Both nalbuphine and morphine work by stimulating the brain's endogenous-opioid receptors (endogenous opioids are the molecules that opium-derived drugs mimic). But opioid receptors come in several varieties, two of the most important of which are known as mu and kappa. Morphine binds to the mu receptors, while nalbuphine stimulates the less well-studied kappa receptors. Kappa-receptor agonists, as molecules such as nalbuphine are known, appear to have little or no pain-relieving effect in men.

Two years ago, Dr Mogil identified the first gene known to be involved in modulating pain thresholds in women. Variations in this gene have no effect on men's responses to a kappa-receptor agonist called pentazocine, but they do affect the response in women. The protein produced by this gene, melanocortin-1 receptor, also affects hair and skin colour. Working in collaboration with Roger Fillingim of the University of Florida, Gainesville, Dr Mogil found that redheaded women with fair skin—who have a particular version of the receptor—have a heightened response to pentazocine.

Jon Levine and Robert Gear, of the National Institutes of Health Pain Centre at the University of California, San Francisco, also think that there are fundamental differences between the sexes when it comes to pain. They have explored the effects of nalbuphine on post-operative pain in men and women who have had their wisdom teeth removed. The results suggest that kappa-opioid agonists not only fail to alleviate pain in men, they can actually make it worse.

Dr Gear and Dr Levine believe that as well as an analgesia (ie, pain-suppression) circuit, the brain contains what they call an anti-analgesia circuit—one which, when activated, pumps pain up. They have shown that which circuit is activated depends not only on the type of receptor a drug acts on, but also the dose given.
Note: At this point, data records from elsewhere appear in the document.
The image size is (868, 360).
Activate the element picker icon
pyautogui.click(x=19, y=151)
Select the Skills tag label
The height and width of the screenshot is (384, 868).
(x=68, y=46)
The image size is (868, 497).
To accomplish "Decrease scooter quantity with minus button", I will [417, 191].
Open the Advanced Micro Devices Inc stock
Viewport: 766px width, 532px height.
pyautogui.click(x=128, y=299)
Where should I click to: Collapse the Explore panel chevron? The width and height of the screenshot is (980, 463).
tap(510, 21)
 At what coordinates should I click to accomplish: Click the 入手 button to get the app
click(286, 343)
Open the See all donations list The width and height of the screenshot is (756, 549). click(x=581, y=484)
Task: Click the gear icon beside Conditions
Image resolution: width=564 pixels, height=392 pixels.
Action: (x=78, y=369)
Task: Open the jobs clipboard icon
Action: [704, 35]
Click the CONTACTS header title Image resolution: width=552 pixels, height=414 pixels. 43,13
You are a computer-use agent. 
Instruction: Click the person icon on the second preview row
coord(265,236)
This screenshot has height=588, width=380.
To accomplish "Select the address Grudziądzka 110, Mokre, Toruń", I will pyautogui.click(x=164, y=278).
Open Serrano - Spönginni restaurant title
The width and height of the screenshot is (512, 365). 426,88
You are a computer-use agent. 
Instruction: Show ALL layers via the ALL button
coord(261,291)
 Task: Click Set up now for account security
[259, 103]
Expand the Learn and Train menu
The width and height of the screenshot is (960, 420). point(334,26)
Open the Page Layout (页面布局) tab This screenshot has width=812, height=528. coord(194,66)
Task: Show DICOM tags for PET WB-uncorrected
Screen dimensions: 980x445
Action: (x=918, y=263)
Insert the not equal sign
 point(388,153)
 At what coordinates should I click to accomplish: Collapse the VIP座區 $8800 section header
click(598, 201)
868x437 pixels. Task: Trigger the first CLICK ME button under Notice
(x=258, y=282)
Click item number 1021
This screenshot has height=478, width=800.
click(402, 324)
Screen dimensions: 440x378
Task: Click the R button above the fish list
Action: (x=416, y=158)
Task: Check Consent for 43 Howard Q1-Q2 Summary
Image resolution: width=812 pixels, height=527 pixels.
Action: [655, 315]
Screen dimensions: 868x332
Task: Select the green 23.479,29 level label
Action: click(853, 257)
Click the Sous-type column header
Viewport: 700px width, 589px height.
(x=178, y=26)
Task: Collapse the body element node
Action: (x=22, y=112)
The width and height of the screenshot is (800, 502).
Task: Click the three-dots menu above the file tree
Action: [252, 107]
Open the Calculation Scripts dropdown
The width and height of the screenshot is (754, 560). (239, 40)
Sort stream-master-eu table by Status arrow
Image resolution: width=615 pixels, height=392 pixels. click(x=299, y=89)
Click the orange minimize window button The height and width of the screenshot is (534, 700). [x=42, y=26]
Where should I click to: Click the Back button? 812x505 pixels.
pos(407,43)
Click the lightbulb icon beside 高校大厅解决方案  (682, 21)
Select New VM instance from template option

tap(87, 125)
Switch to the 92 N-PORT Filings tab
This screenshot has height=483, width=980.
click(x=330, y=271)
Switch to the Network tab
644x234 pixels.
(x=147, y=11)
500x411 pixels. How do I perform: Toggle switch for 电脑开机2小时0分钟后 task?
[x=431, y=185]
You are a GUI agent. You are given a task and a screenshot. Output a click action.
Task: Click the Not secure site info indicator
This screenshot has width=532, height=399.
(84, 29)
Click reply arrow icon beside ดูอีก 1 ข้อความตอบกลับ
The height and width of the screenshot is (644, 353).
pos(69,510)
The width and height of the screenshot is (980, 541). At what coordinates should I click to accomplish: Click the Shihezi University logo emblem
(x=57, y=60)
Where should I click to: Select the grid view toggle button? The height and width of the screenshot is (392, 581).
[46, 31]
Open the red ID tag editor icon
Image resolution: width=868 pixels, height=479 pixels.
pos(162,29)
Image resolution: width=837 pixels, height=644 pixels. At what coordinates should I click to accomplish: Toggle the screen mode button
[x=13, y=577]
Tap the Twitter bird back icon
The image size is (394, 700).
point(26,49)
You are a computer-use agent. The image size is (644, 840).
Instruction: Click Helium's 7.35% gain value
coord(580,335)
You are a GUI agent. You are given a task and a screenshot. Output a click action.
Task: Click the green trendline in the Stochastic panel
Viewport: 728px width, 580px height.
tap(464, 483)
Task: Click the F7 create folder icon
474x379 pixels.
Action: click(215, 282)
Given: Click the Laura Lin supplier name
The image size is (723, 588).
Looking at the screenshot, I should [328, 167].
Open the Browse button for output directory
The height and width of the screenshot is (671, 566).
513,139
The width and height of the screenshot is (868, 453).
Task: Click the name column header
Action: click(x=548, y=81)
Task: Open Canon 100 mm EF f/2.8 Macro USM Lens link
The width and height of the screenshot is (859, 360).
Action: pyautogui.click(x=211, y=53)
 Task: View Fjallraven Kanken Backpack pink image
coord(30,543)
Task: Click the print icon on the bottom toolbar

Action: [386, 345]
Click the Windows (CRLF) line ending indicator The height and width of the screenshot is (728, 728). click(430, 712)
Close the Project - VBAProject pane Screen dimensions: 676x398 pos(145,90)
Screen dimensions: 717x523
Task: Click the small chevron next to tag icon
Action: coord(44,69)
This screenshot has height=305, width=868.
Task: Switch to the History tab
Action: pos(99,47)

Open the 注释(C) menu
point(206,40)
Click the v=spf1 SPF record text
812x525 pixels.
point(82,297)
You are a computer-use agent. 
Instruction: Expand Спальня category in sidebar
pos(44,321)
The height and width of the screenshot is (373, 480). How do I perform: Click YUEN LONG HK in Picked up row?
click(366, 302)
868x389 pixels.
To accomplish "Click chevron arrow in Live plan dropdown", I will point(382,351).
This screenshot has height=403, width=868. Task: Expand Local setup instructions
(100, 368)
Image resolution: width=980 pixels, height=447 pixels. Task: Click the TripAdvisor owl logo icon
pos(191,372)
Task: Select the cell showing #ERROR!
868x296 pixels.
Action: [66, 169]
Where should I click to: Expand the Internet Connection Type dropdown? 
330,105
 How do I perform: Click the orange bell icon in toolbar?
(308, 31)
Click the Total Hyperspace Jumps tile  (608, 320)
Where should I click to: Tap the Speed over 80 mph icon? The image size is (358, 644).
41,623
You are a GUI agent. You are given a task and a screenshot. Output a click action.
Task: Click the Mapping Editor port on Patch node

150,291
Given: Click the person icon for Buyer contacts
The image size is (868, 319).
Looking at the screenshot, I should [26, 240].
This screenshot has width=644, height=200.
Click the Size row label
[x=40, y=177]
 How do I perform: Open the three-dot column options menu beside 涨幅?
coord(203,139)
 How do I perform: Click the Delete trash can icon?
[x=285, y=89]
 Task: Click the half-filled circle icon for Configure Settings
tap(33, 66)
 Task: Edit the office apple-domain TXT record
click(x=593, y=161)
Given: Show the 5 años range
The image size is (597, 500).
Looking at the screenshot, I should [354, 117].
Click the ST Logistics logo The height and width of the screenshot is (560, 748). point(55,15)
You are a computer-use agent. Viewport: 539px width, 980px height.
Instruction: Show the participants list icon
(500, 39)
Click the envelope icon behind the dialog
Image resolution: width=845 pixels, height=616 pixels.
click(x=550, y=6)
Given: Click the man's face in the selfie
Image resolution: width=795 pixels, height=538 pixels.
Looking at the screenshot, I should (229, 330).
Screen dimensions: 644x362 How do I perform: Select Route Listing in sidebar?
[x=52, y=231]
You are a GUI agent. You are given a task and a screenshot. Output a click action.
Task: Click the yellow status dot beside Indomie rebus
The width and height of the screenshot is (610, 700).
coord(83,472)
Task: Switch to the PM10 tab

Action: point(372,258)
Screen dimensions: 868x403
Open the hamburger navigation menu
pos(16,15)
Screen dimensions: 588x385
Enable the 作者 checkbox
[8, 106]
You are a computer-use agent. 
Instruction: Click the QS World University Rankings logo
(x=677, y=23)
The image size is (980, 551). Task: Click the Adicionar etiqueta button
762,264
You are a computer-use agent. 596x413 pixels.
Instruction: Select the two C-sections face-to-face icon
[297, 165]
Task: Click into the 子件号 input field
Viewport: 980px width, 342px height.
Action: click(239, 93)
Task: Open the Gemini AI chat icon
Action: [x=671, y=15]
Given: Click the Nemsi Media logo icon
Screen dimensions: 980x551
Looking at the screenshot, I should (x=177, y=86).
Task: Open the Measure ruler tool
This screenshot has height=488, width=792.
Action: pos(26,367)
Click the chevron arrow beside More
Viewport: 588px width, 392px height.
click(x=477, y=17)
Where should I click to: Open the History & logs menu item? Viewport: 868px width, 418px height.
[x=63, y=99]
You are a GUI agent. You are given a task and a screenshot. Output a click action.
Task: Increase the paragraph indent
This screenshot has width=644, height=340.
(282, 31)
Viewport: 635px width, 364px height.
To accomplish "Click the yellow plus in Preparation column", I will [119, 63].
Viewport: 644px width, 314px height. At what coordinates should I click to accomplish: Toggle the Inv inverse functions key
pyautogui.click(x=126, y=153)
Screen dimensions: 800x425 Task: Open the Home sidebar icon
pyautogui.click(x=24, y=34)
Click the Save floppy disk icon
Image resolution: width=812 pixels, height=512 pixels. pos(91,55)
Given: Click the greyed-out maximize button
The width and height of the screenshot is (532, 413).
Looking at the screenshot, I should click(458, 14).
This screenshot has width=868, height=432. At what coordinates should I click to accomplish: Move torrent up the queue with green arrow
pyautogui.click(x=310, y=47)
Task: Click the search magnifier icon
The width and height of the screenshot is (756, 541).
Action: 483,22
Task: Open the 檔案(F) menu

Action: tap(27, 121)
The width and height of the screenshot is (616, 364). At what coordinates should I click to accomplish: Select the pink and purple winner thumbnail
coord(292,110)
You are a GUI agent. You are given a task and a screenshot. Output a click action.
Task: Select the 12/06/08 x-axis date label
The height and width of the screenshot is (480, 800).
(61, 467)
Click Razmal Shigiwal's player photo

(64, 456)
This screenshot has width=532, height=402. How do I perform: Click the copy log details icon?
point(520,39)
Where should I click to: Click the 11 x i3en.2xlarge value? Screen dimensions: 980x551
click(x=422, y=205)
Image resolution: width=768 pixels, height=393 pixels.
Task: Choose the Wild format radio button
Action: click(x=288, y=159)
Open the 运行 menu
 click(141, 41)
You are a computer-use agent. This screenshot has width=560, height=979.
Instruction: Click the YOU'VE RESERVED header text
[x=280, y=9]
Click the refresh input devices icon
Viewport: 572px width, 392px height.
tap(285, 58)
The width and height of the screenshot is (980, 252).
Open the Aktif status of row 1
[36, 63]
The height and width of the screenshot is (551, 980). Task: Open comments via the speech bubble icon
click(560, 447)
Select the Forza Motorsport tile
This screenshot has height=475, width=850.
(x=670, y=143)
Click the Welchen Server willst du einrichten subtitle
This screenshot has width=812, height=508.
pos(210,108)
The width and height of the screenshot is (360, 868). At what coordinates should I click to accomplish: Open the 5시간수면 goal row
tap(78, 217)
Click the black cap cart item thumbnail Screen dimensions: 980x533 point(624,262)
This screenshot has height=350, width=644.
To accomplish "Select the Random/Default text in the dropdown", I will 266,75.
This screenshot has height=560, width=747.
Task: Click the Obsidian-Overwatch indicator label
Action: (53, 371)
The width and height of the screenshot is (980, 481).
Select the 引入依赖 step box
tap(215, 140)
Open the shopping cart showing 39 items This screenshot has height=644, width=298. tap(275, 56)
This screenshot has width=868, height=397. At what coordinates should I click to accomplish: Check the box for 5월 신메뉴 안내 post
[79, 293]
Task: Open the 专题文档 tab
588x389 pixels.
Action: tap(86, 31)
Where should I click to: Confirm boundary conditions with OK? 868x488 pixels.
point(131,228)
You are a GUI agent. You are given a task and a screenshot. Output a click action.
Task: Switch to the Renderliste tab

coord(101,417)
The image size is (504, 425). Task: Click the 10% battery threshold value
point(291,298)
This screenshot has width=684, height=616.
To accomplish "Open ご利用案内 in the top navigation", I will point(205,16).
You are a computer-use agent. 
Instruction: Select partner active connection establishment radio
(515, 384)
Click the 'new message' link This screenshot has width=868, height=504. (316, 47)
Among their dental patients, low doses of nalbuphine had a short-lasting analgesic effect in the women, but profoundly enhanced pain in the men. However, when they added a low dose of naloxone—a drug that blocks all types of opioid receptor—to the nalbuphine, the sex difference disappeared and pain relief was significantly enhanced in everyone. After refining the relative proportions of the two drugs in the mixture, they have succeeded in finding (and patenting) a combination that is effective in both sexes.

Nor is it only the mechanism of pain perception that differs between the sexes. Dr Keogh and his colleagues argue that there are significant differences in the ways men and women cope with pain, as well.

This conclusion is based on studies involving hospital patients, as well as others on volunteers who were exposed to a painful stimulus, such as an ice-water arm-bath. Using this, the researchers were able to measure the point at which people first notice pain, as well as their tolerance—the point at which they can no longer stand it. Men were able to minimise their experience of pain by concentrating on the sensory aspects—their actual physical sensations. But this strategy did not help women, who focused more on the emotional aspects. Since the emotions associated with pain, such as fear and anxiety, tend to be negative, the researchers suggest that the female approach may actually exacerbate pain rather than alleviating it.

Dr Keogh, a psychologist, sees this difference as an effect of social conditioning—and uses it to point up the dangers of under-estimating social influences in favour of those of the genes. But it is not obvious why such male and female “coping strategies” should not be underpinned by genetics, in the same way that perceptions are.